Lest ye forget, as you prepare your grills and marinate your meats for the weekend, Memorial Day was not always the summer food holiday it has become.
As opposed to Veterans Day, which honors living veterans, Memorial Day is a time to remember those who have died while in military service. The holiday originally started as Decoration Day, where the graves of soldiers were decorated with flowers and flags. Though President Lyndon Johnson declared Waterloo, NY the official birthplace of Memorial Day the wake of the Civil War, dozens of towns continue to claim that they, in fact, were the originators of the holiday.

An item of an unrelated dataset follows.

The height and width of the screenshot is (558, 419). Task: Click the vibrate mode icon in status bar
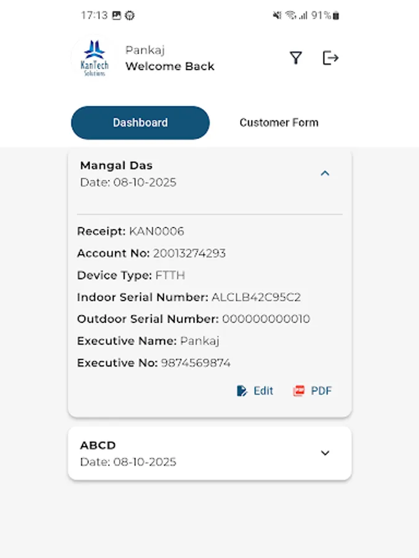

It's ancestry is so hard to trace -- particularly through to some of our current iterations -- because the custom of decorating tombstones precedes organized holidays. What is certain is that on May 5, 1868 national commander General John Logan declared May 30 Decoration Day, "designated for the purpose of strewing with flowers, or otherwise decorating the graves of comrades who died in defense of their country during the late rebellion, and whose bodies now lie in almost every city, village and hamlet churchyard in the land."
At the first ceremony at Arlington National Cemetery, 5,000 people participated in decorating the graves of fallen soldiers from the Civil War. By the late 1800s, all the northern states recognized Decoration Day. It wasn't until after World War I, when the holiday changed from recognizing Civil War soldiers to honoring all dead military, that the whole of the country participated on May 30 every year.
According to the U.S. Department of Veterans Affairs, it is believed that date was chosen because flowers would be blooming across the country and would make wreaths with which to decorate the graves of fallen soldiers. And, so, for decades Memorial Day on May 30 was simply a day of memorial and remembrance.